Cyber-physical systems (CPS) and especially autonomous vehicles like drones and driverless cars are becoming increasingly popular thanks to their sophisticated hardware and software capabilities. As they find their way into our society, it becomes imperative to guarantee that they can always be safe even during unforeseen and unpredictable events. Unfortunately, at the moment there are no real solutions that can guarantee safety at runtime while an autonomous system explores, learns, plans and controls its actions through unknown, uncertain, and adversarial environments. It is thus necessary to develop theories for online motion planning and control of autonomous systems to guarantee resiliency and safety against unforeseen, unpredictable, and adversarial situations, hence to enable assured autonomous operations. To ensure resiliency, we need multidisciplinary approaches to provide state awareness, intelligence, control, safety, security, effective human-system interaction, robust communications, and reliable computation and operation.

In this talk, I will give an overview of my group’s recent work on run-time monitoring, planning, and resilient control of autonomous systems. I will first introduce our online reachability analysis technique and self-triggered scheduling approach to guarantee safety and liveness during autonomous systems operations in uncertain environments. I will then focus the rest of the talk on cyber-security issues in modern CPS demonstrating our model-based resilient state estimation, control, and recovery techniques to deal with sensor spoofing.

Nicola Bezzo is an Assistant Professor in Systems Engineering and Electrical and Computer Engineering at the University of Virginia (UVA). His research focuses on the development of assured and resilient techniques for autonomous cyber-physical systems. His research is supported by the Defense Advanced Research Projects Agency (DARPA), Office of Naval Research (ONR), and the National Science Foundation (NSF).

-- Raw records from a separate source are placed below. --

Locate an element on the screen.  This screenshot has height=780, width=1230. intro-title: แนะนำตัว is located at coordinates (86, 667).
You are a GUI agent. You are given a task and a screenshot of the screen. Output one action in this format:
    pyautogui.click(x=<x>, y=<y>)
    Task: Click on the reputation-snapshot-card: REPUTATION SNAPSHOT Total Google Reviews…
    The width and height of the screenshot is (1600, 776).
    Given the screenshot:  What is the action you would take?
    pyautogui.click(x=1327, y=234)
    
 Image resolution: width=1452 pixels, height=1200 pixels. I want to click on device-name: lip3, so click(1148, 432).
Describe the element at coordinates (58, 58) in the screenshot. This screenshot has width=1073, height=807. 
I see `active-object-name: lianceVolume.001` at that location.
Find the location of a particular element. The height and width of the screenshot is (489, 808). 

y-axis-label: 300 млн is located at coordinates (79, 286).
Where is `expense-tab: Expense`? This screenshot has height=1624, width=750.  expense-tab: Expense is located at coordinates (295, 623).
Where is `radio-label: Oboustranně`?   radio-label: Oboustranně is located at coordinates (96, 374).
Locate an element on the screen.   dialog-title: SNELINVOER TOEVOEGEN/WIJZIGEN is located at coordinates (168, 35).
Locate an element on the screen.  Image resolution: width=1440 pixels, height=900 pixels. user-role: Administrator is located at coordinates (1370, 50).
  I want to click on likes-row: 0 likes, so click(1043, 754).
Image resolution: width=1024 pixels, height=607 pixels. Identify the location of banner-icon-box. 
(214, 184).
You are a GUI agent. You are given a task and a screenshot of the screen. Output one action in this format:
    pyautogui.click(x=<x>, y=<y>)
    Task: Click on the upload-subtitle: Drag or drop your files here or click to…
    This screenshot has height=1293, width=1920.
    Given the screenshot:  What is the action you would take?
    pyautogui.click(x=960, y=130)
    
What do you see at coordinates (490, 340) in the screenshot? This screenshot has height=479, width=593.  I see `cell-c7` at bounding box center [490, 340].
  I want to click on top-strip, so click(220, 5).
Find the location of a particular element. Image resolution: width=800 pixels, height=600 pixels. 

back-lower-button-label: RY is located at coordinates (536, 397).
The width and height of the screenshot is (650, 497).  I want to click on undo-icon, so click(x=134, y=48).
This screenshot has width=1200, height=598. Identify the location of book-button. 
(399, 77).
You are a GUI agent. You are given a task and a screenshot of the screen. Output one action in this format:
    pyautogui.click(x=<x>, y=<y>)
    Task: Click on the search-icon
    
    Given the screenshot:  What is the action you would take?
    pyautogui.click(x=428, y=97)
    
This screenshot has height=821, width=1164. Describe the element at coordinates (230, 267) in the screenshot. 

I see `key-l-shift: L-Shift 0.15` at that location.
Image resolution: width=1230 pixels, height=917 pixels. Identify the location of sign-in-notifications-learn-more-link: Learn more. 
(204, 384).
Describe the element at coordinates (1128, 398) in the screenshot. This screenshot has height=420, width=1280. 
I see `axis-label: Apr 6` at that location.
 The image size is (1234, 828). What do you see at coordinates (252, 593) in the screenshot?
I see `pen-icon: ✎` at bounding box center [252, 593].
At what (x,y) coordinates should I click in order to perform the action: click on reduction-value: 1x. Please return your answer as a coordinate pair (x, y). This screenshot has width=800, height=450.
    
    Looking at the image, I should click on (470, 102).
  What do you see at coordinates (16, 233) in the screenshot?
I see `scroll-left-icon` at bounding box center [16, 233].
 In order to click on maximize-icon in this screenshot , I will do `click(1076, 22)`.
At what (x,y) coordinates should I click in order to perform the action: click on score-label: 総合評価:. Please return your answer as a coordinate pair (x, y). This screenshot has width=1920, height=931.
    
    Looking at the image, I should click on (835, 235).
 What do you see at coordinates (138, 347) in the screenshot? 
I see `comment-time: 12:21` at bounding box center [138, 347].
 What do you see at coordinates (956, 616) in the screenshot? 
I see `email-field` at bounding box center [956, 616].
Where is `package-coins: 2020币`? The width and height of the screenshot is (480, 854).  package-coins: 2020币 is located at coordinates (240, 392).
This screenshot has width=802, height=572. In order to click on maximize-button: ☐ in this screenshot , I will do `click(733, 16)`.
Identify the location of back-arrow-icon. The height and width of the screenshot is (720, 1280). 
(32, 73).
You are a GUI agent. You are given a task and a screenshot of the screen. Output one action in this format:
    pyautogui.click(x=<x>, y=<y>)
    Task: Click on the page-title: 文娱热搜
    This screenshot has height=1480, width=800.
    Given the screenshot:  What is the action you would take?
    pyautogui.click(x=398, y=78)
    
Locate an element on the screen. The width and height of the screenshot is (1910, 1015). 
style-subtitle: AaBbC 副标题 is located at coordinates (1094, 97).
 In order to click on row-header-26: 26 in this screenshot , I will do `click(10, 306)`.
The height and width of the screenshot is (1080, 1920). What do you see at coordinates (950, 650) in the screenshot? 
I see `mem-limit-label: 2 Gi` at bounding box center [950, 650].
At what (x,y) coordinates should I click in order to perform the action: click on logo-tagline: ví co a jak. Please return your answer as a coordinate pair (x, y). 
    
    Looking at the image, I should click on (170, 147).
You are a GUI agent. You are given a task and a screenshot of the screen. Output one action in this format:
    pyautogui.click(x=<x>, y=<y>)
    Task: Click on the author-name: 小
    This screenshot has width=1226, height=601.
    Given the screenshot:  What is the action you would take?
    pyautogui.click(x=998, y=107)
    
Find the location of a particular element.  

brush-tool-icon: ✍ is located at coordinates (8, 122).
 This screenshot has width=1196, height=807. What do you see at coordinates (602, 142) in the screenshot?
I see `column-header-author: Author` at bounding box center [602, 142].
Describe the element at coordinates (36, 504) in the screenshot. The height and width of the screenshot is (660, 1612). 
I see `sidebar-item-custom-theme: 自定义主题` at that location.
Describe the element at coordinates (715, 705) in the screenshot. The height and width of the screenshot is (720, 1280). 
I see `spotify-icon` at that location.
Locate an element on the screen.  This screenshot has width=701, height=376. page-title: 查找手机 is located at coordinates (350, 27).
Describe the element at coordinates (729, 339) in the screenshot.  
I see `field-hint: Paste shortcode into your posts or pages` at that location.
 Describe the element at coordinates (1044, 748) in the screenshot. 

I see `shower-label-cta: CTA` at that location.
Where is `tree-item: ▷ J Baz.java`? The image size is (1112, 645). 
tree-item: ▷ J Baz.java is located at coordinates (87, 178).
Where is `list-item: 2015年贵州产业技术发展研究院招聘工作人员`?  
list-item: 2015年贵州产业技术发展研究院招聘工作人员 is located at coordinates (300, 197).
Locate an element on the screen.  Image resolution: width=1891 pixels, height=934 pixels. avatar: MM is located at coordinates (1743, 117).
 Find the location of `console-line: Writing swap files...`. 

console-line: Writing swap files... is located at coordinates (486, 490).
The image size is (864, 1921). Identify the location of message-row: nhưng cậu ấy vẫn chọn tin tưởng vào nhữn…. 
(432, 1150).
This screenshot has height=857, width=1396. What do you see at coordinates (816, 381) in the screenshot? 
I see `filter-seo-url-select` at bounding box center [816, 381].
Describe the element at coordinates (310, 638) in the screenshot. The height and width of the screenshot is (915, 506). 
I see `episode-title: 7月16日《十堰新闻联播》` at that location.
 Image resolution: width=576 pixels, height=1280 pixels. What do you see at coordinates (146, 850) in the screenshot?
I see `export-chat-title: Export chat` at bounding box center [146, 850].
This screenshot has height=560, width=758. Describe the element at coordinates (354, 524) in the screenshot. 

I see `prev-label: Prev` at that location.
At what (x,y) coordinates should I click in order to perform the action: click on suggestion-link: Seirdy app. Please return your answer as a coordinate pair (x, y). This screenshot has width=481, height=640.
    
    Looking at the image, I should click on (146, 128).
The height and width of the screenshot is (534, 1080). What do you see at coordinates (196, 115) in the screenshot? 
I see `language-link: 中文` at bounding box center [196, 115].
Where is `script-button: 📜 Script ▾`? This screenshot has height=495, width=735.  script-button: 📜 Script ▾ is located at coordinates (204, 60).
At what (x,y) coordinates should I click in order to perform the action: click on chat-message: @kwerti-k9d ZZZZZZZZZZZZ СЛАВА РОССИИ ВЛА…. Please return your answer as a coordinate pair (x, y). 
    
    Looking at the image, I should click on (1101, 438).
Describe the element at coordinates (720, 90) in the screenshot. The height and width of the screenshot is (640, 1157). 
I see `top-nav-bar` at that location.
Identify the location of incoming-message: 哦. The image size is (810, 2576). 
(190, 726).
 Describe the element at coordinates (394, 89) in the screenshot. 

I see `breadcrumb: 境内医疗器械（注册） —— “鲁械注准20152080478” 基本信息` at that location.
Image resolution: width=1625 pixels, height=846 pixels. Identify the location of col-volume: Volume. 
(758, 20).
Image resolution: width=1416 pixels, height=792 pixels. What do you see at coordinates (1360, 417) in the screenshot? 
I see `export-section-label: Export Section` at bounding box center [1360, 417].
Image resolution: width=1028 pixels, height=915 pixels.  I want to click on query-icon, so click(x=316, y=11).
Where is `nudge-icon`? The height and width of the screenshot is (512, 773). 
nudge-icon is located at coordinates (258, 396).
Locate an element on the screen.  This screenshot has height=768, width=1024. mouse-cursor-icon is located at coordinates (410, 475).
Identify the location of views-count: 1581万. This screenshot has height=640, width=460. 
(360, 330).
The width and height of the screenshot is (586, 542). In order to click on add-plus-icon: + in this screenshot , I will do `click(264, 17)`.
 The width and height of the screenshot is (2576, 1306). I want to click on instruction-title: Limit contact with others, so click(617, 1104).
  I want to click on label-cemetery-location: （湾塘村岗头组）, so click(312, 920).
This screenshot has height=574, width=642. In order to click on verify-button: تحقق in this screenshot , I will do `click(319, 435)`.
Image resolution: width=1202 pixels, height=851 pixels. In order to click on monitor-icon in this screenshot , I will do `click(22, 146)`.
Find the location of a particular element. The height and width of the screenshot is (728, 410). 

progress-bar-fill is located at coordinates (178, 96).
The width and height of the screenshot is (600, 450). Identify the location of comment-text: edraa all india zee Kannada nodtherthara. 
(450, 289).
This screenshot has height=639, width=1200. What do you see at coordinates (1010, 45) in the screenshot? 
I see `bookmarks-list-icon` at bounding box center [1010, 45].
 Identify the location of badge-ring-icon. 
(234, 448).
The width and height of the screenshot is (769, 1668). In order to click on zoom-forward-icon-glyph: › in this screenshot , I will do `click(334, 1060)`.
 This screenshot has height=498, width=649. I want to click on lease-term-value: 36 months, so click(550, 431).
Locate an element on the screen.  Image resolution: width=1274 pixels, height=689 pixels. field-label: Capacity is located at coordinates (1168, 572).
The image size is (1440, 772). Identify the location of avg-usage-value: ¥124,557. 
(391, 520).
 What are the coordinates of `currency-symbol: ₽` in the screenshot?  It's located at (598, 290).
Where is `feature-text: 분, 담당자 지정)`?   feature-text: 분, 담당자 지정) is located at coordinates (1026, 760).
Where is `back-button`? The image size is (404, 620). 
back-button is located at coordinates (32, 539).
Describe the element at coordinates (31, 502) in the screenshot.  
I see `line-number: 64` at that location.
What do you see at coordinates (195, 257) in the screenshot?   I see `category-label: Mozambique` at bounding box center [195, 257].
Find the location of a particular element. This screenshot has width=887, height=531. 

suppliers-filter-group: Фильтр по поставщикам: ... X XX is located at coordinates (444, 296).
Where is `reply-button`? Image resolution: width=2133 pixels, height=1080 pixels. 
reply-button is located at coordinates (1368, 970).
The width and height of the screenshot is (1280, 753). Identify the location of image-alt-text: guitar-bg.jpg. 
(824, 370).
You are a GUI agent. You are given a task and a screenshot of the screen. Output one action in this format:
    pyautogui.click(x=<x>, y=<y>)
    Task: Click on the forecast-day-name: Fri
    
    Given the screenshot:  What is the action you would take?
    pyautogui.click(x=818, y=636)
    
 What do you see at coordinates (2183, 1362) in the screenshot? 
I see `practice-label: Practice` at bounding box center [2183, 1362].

Prior to joining UVA, he was a Postdoctoral Researcher at the PRECISE Center, in the Department of Computer and Information Science at the University of Pennsylvania (UPenn) where he worked on topics related to robotics and cyber-physical systems security. He received a Ph.D. degree in Electrical and Computer Engineering from the University of New Mexico where he focused on the development of theories for motion planning of aerial and ground robotic systems under communication constraints. Prior to his Ph.D. he received both M.S. and B.S. degrees in Electrical Engineering with honors (summa cum laude) from Politecnico di Milano, Italy. Nicola was the recipient of the 2010 Gold Medal from the Politecnico School of Engineering and the 2011 Best Graduate Student Service Award from the University of New Mexico. He has received the 2016 Robotics and Automation Magazine Best Paper Award and the Best Paper Award at the 2014 CPSWeek International Conference on Cyber-Physical Systems.